Task requirements: Find every line in the records below that contains the word "name", and copy each of those lines in full.

___ Source material ___

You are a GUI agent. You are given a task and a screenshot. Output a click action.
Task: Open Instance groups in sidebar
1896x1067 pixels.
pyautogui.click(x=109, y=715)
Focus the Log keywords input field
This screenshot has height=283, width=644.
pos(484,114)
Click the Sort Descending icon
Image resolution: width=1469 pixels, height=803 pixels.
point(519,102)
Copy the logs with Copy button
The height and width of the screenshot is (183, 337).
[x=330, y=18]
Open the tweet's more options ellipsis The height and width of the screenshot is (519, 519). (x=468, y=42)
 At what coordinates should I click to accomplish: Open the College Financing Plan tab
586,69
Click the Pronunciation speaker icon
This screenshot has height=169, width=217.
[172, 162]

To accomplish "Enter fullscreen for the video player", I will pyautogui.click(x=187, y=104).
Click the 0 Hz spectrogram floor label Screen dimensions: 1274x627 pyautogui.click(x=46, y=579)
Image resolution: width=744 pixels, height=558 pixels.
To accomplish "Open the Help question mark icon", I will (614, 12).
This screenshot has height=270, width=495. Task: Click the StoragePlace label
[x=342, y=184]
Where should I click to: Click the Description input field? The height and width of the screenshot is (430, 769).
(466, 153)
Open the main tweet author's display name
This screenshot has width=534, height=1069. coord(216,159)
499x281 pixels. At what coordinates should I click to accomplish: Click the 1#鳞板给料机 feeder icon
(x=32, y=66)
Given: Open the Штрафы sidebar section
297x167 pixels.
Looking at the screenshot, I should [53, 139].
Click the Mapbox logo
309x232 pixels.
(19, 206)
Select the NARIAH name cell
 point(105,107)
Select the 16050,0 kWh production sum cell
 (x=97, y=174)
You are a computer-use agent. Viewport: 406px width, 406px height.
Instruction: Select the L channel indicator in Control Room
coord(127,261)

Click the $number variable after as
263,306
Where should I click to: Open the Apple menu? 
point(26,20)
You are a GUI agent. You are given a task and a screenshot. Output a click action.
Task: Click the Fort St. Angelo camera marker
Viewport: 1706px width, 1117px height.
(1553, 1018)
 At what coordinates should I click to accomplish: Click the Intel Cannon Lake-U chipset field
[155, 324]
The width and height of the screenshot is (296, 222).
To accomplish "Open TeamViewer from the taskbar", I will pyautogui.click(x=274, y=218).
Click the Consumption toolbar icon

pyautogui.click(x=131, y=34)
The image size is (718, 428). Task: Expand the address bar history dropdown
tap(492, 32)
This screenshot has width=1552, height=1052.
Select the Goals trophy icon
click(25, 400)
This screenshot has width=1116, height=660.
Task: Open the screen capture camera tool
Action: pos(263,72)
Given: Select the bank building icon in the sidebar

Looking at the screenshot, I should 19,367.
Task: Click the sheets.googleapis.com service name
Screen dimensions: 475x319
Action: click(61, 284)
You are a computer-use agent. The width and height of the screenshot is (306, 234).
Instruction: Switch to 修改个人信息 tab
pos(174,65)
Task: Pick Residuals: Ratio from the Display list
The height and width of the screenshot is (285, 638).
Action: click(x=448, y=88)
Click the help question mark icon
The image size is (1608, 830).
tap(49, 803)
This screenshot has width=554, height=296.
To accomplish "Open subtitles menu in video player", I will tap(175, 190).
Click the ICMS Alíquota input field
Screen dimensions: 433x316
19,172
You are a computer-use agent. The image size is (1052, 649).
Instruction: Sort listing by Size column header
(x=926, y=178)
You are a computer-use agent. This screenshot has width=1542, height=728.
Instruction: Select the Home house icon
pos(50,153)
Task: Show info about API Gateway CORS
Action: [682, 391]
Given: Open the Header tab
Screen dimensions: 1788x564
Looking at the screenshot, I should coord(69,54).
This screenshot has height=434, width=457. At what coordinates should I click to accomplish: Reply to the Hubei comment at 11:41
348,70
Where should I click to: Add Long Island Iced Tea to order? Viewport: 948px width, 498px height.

___

Right answer:
Open the main tweet author's display name
Select the NARIAH name cell
Task: Click the sheets.googleapis.com service name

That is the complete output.